Deer were abundant in the surrounding Douglas fir forest.

It is a beautiful place, popular with visitors to Deception Pass State Park, who come, stroll the beach, walk cool rain forest trails, or simply sit on the shore and absorb the quiet beauty.

Little do the visitors realize what happened here long ago, unless they stumble upon a weathered story pole in the nearby forest, the statue of an Indian maiden standing at the edge of the sea. The pole is curiously two-sided. One side shows a clean, beautiful maiden. The other shows a very different image. According to legend, this is what happened:

This 23-foot-high story pole was carved from redcedar by Tracy W. Powell of Anacortes. The pole was a joint project of the Samish Tribe and the Skagit County Centennial Commission. It was dedicated in a colorful, spirit-filled ceremony September 24, 1983

Ko-kwal-alwoot, a beautiful Samish Indian girl lived in a village at this site. Her raven-black hair shinned like obsidian, and reached below her waist.

She was gathering seafood one day, near where visitors sit on the shore, when a young man from beneath the sea saw her. He was very handsome, and his skin shone like silver. His eyes were large and luminous. He immediately fell in love with the young woman.

But when this man of the sea asked her father for her hand in marriage, he refused, for fear she would try to follow her suitor, and drown.

The young man warned Ko-kwal-alwoot's father that he held great power, and that the seafood would disappear unless permission was granted for his daughter to marry.

Her father was a chief, and not disposed to succumb to threats, especially from a fish. He refused.

Sure enough, clams, crabs and the succulent goose tongue that grew on the rocky shore, became scarce. The nearby sweet spring water dried up, and no longer trickled down the beach.

Villagers protested that they were hungry for seafood. Under pressure, Ko-kwal-alwoot's father granted permission for the marriage.

They were married at the sea’s edge. You probably can guess what happened next, because it is the bride’s duty to follow her husband. The bridegroom wasted no time returning to the water. He had only to beckon to his bride and Ko-kwal-alwoot followed, slipping beneath the waves without a backwards glance. Once again seafood became plentiful, and icy, clear water gushed from the nearby spring.
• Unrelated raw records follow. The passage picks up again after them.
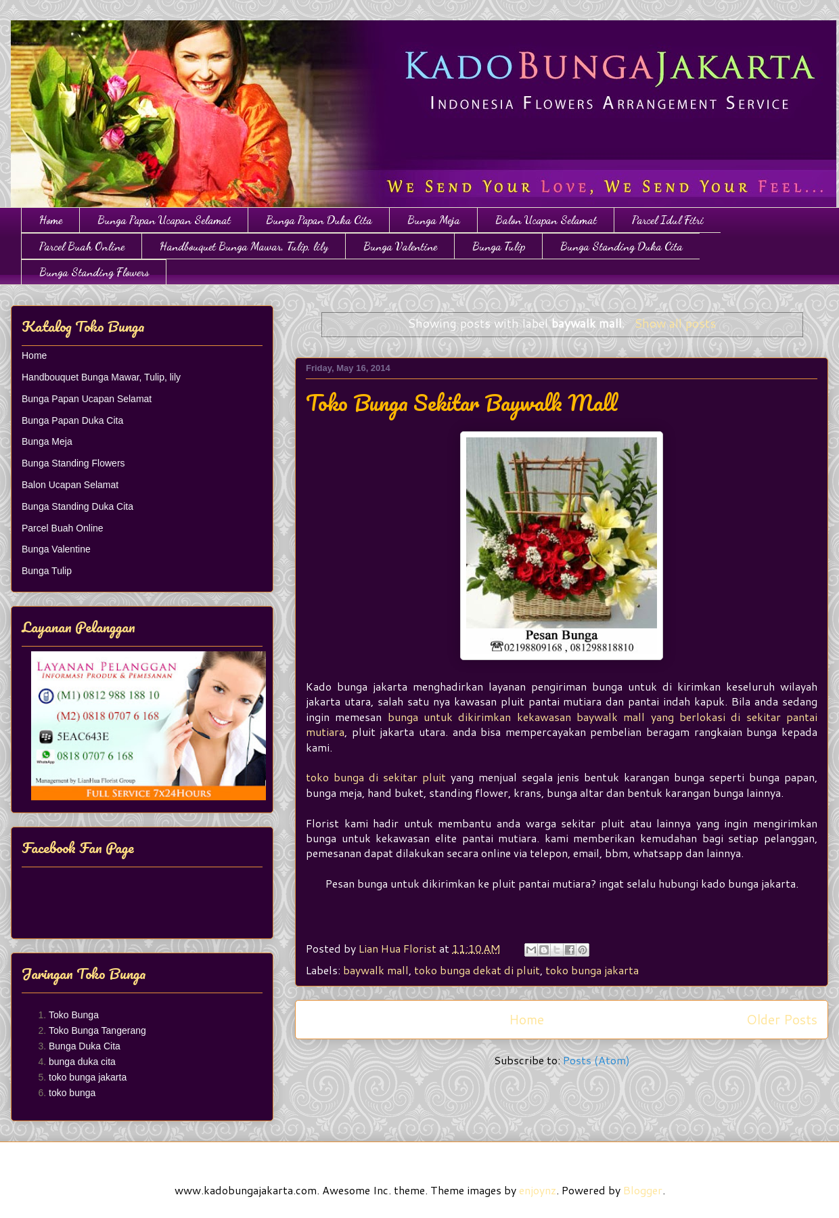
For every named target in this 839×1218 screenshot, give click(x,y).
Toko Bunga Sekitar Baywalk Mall (461, 402)
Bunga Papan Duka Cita (319, 220)
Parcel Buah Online (81, 246)
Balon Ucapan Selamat (546, 220)
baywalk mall (376, 970)
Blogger (642, 1190)
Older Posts (781, 1019)
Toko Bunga (74, 1014)
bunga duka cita (82, 1061)
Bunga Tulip (498, 246)
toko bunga (72, 1092)
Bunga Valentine (400, 246)
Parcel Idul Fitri (668, 220)
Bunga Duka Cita (84, 1046)
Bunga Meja (433, 220)
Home (50, 220)
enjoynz (537, 1190)
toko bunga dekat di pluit (477, 970)
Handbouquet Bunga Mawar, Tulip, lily (244, 246)
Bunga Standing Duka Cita (621, 246)
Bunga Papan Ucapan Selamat (164, 220)
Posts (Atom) (596, 1060)
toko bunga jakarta (592, 970)
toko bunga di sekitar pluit (376, 777)
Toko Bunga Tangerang (97, 1030)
Remember, this pole has two sides. On the opposite side of the pole, Ko-kwal-alwoot is not the beauty she once was. The legend continues: AKo-kwal-alwoot returned to her people once a year for four years. Barnacles disfigured her once lovely hands and arms. Her long raven hair was intermingled with long, stringy kelp. Chill sea winds followed wherever she walked, and she seemed unhappy out of the sea, away from her husband.
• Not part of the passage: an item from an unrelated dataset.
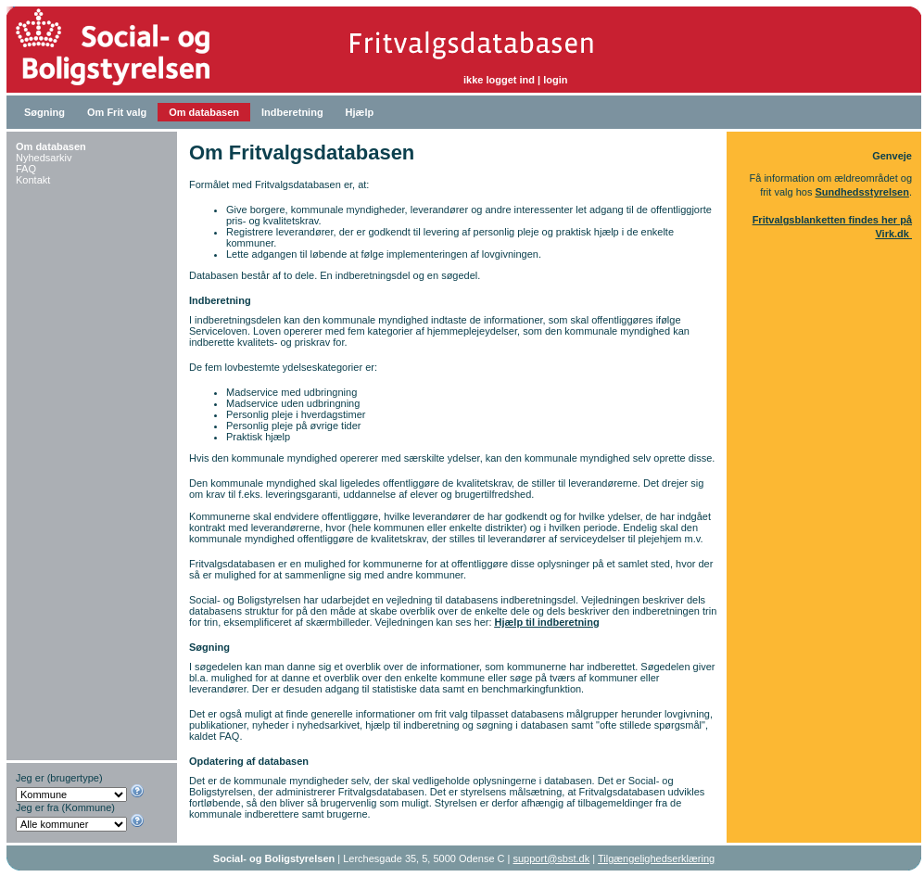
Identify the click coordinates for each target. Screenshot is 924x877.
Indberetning (292, 112)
Seeing her unhappiness, Ko-kwal-alwoot's people told her she did not need to return to them each season. Since that day, she has been the Samish Tribe's guiding spirit, and through her protection there has always been plenty of seafood and pure, sweet spring water.

It is said that if you sit on nearby Rosario Head and stare out across Rosario Strait long enough, and if you believe the legend, you may glimpse Ko-kwal-alwoot's long, black kelp-filled hair streaming in the current just below the surface.